Outro aspecto que salta aos olhos nos contos machadianos é a habilidade do autor em transitar no tempo, fazendo uso do flash-back, libertando-se das amarras cronológicas. Aparentemente de forma abrupta, ele “corta” a linearidade da narrativa, transportando o leitor ao passado para que situações sejam aclaradas. Machado de Assis faz isso de forma “natural”, e assim a trama segue o seu curso como as águas mansas de um rio correm para encontrar o mar. Mas, o “bruxo” é eclético e trabalha também com o relógio a seu favor. Não é preciso se prostrar em frente à televisão aguardando as aventuras de Jack Bauer, do seriado norte-americano “24 horas”. Com destreza, o fundador da Academia Brasileira de Letras delineia tramas extremamente densas, com personagens “ricos” a emitirem signos e idéias aos borbotões, num intervalo de apenas algumas horas. Mostra, assim, ao historiador que um “recorte” temporal curto, porém bem feito, não tolhe o potencial do enredo, gerando desdobramentos que, de acordo com

3 os objetivos pretendidos, são dignos de serem explorados. Uma boa história, muitas vezes emerge de águas turvas, bastando que se retire a sujeira de sua superfície. A percepção aguçada de Machado de Assis nos remete ao trabalho investigativo do historiador, sempre em busca de indícios, pistas, sinais. No conto intitulado “A causa secreta”, percebemos em dado momento uma descrição sobre o perfil do personagem “Garcia” que, na realidade, parece compatível com as características do próprio autor, reveladas à luz de sua escrita. Segue o trecho revelador:

Este moço possuía, em gérmen, a faculdade de decifrar os homens, de decompor os caracteres, tinha o amor da análise, e sentia o regalo, que dizia ser supremo, de penetrar muitas camadas morais, até apalpar o segredo de um organismo.

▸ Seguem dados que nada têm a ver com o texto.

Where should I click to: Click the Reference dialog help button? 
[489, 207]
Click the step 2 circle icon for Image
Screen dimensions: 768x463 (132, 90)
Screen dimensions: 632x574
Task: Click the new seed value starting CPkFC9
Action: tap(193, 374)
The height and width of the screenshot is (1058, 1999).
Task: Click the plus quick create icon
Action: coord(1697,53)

De forma alquímica, Machado de Assis confere à sua obra uma verossimilhança (efeito de realidade), que não é fruto senão, de experiências vividas e de um conhecimento vibrante da vida social. Sem dúvida, virtude só encontrada nos grandes narradores. Em meio à burocracia dos escritórios, desenvolveu uma capacidade “decodificadora” sui-geniris. Com certeza, lidou com gente de todo o tipo. Seu trabalho como funcionário público deve ter lhe rendido “material” farto para proceder suas análises psicológicas, ao mesmo tempo em que potencializou a sua veia irônica. Afinal, no meio em que laborava, nem tudo podia ser dito abertamente, às claras. E entender uma ironia requer conhecimento e sagacidade. Por isso, em “A teoria do medalhão” dá dicas de como se obter reconhecimento público, numa aula de marketing pessoal, recheada de idéias cínicas na conversa entre pai e filho. Uma sátira mordaz contra a mediocridade social e intelectual vigente. Os campos do público e do privado se entrelaçam de forma a forjarem os traços mentais dos indivíduos. Novamente, em “A causa secreta” vemos um profissional dedicado que ampara os doentes, cuidando-os com extremado zelo, ao mesmo tempo em que no âmbito familiar revela sua insanidade no trato com a esposa. O prazer, o deleite que sente com as dores alheias, o impeli no exercício da sua profissão. É como se a “atuação” perante o “grande público” não correspondesse à verdadeira essência do personagem. Quanto ao estilo, percebemos que Machado repudia o uso de metáforas vazias e escanteia a retórica, bem como os pormenores descritivos. Domina como poucos a

4 semântica das palavras, dotando-as de significados que enriquecem sobremaneira a narrativa. Concluímos essa breve reflexão, salientando que o historiador, ciente de seu lugar social e dominando a metodologia indicada para lidar com o manancial de fontes, pode e deve destinar atenção à forma com que pretende narrar a sua trama, objetivando cativar o leitor. Nesse ponto, revela-se salutar a interface com a literatura, pois dela advém uma série de “instrumentos” que permitem ao profissional da história estabelecer um diálogo mais fecundo não somente com seus pares, mas com todos aqueles que se interessam pela produção do conhecimento histórico. Dentro desse paradigma, a obra machadiana é fonte indispensável da qual devemos beber, tendo muito a ensinar àqueles que se dedicam ao exercício da narrativa, sejam eles escritores ficcionais ou praticantes da “operação historiográfica”.